◆ Task details
Please recast the lines below as a JSON list of strings, one string per line, leaving out blank lines.

========

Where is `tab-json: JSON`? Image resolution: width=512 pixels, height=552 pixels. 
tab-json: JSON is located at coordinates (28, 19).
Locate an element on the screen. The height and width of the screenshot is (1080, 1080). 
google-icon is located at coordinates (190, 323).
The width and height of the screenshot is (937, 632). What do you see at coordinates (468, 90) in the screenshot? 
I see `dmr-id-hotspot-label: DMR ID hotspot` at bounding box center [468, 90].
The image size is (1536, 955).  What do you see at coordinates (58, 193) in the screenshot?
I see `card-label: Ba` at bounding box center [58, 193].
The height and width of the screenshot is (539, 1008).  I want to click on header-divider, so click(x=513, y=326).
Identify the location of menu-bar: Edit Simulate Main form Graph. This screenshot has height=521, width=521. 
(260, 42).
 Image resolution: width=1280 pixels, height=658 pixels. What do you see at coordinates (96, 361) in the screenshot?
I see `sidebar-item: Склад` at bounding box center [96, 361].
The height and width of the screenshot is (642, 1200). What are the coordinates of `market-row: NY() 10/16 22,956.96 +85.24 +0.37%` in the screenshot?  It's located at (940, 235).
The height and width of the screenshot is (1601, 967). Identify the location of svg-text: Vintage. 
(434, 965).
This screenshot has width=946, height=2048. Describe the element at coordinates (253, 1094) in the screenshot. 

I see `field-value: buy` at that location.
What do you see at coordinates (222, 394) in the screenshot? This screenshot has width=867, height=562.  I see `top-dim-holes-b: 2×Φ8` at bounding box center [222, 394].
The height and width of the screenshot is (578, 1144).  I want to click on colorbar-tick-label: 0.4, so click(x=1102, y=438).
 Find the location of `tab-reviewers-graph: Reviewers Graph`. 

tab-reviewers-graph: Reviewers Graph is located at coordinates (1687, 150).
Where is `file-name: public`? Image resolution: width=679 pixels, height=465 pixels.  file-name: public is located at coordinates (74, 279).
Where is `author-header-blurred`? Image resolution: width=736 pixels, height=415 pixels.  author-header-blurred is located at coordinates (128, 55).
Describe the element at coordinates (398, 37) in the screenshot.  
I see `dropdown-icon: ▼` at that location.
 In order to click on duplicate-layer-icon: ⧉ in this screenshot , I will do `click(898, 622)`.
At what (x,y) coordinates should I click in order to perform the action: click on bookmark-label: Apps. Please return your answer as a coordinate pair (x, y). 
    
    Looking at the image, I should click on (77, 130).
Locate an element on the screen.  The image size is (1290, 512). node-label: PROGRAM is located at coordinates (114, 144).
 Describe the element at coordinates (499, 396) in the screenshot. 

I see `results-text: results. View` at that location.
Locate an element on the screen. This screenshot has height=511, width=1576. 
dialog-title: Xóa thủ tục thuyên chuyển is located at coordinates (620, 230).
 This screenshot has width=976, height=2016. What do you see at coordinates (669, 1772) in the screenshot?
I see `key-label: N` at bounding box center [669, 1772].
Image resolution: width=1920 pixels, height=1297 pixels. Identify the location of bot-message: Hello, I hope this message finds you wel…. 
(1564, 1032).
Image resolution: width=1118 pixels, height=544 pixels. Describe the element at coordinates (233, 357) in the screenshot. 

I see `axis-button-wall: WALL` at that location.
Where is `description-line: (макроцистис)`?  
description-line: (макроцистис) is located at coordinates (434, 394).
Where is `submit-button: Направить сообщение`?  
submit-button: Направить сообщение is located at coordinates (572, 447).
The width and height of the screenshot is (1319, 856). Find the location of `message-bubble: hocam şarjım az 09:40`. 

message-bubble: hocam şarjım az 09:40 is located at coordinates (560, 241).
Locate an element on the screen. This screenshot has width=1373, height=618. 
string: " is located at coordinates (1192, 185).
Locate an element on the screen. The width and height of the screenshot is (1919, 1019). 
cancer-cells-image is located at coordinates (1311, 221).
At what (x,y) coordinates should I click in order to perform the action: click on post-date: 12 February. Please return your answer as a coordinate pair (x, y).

========

◆ Task solution
[
  "Where is `tab-json: JSON`? Image resolution: width=512 pixels, height=552 pixels. ",
  "tab-json: JSON is located at coordinates (28, 19).",
  "Locate an element on the screen. The height and width of the screenshot is (1080, 1080). ",
  "google-icon is located at coordinates (190, 323).",
  "The width and height of the screenshot is (937, 632). What do you see at coordinates (468, 90) in the screenshot? ",
  "I see `dmr-id-hotspot-label: DMR ID hotspot` at bounding box center [468, 90].",
  "The image size is (1536, 955).  What do you see at coordinates (58, 193) in the screenshot?",
  "I see `card-label: Ba` at bounding box center [58, 193].",
  "The height and width of the screenshot is (539, 1008).  I want to click on header-divider, so click(x=513, y=326).",
  "Identify the location of menu-bar: Edit Simulate Main form Graph. This screenshot has height=521, width=521. ",
  "(260, 42).",
  " Image resolution: width=1280 pixels, height=658 pixels. What do you see at coordinates (96, 361) in the screenshot?",
  "I see `sidebar-item: Склад` at bounding box center [96, 361].",
  "The height and width of the screenshot is (642, 1200). What are the coordinates of `market-row: NY() 10/16 22,956.96 +85.24 +0.37%` in the screenshot?  It's located at (940, 235).",
  "The height and width of the screenshot is (1601, 967). Identify the location of svg-text: Vintage. ",
  "(434, 965).",
  "This screenshot has width=946, height=2048. Describe the element at coordinates (253, 1094) in the screenshot. ",
  "I see `field-value: buy` at that location.",
  "What do you see at coordinates (222, 394) in the screenshot? This screenshot has width=867, height=562.  I see `top-dim-holes-b: 2×Φ8` at bounding box center [222, 394].",
  "The height and width of the screenshot is (578, 1144).  I want to click on colorbar-tick-label: 0.4, so click(x=1102, y=438).",
  " Find the location of `tab-reviewers-graph: Reviewers Graph`. ",
  "tab-reviewers-graph: Reviewers Graph is located at coordinates (1687, 150).",
  "Where is `file-name: public`? Image resolution: width=679 pixels, height=465 pixels.  file-name: public is located at coordinates (74, 279).",
  "Where is `author-header-blurred`? Image resolution: width=736 pixels, height=415 pixels.  author-header-blurred is located at coordinates (128, 55).",
  "Describe the element at coordinates (398, 37) in the screenshot.  ",
  "I see `dropdown-icon: ▼` at that location.",
  " In order to click on duplicate-layer-icon: ⧉ in this screenshot , I will do `click(898, 622)`.",
  "At what (x,y) coordinates should I click in order to perform the action: click on bookmark-label: Apps. Please return your answer as a coordinate pair (x, y). ",
  "    Looking at the image, I should click on (77, 130).",
  "Locate an element on the screen.  The image size is (1290, 512). node-label: PROGRAM is located at coordinates (114, 144).",
  " Describe the element at coordinates (499, 396) in the screenshot. ",
  "I see `results-text: results. View` at that location.",
  "Locate an element on the screen. This screenshot has height=511, width=1576. ",
  "dialog-title: Xóa thủ tục thuyên chuyển is located at coordinates (620, 230).",
  " This screenshot has width=976, height=2016. What do you see at coordinates (669, 1772) in the screenshot?",
  "I see `key-label: N` at bounding box center [669, 1772].",
  "Image resolution: width=1920 pixels, height=1297 pixels. Identify the location of bot-message: Hello, I hope this message finds you wel…. ",
  "(1564, 1032).",
  "Image resolution: width=1118 pixels, height=544 pixels. Describe the element at coordinates (233, 357) in the screenshot. ",
  "I see `axis-button-wall: WALL` at that location.",
  "Where is `description-line: (макроцистис)`?  ",
  "description-line: (макроцистис) is located at coordinates (434, 394).",
  "Where is `submit-button: Направить сообщение`?  ",
  "submit-button: Направить сообщение is located at coordinates (572, 447).",
  "The width and height of the screenshot is (1319, 856). Find the location of `message-bubble: hocam şarjım az 09:40`. ",
  "message-bubble: hocam şarjım az 09:40 is located at coordinates (560, 241).",
  "Locate an element on the screen. This screenshot has width=1373, height=618. ",
  "string: \" is located at coordinates (1192, 185).",
  "Locate an element on the screen. The width and height of the screenshot is (1919, 1019). ",
  "cancer-cells-image is located at coordinates (1311, 221).",
  "At what (x,y) coordinates should I click in order to perform the action: click on post-date: 12 February. Please return your answer as a coordinate pair (x, y)."
]